→ **Exercise brief**: Return each line exactly, from the one that has "Image resolution: width=600" through the end of the entries, both ends included. Pictures do not belong.

→ **Data records**:
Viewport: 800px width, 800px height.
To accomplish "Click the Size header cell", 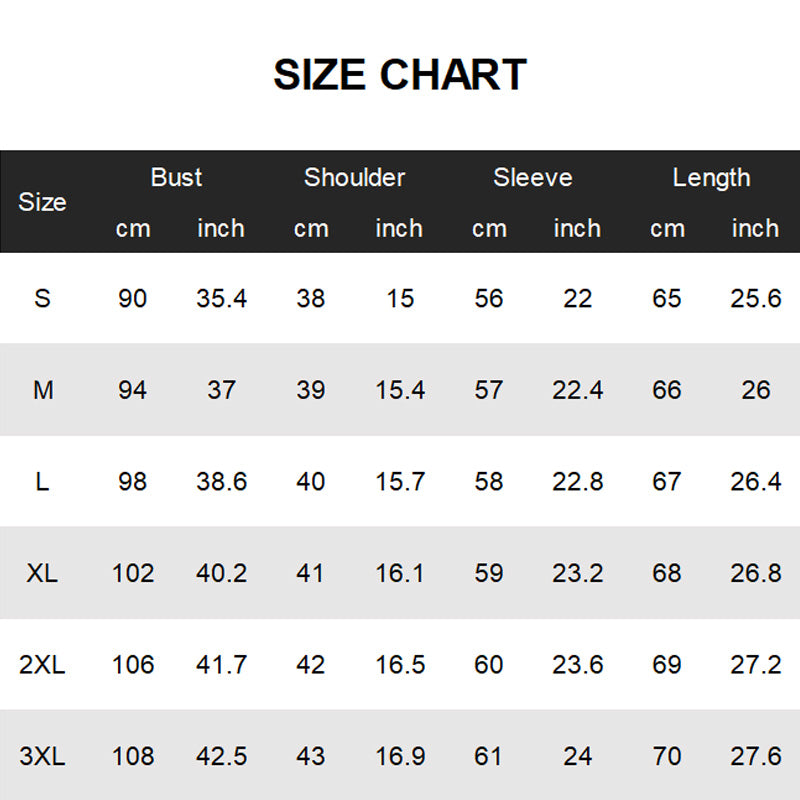I will [x=42, y=202].
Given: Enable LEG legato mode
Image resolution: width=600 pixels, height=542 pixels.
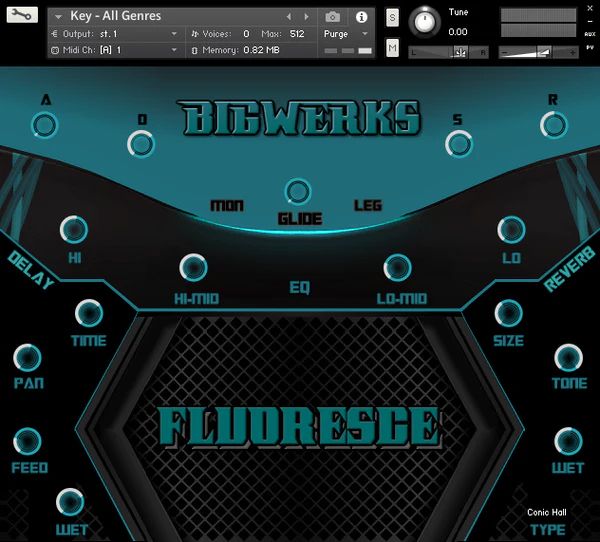Looking at the screenshot, I should [368, 206].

→ **Result of the exercise**:
Image resolution: width=600 pixels, height=542 pixels.
Looking at the screenshot, I should [368, 206].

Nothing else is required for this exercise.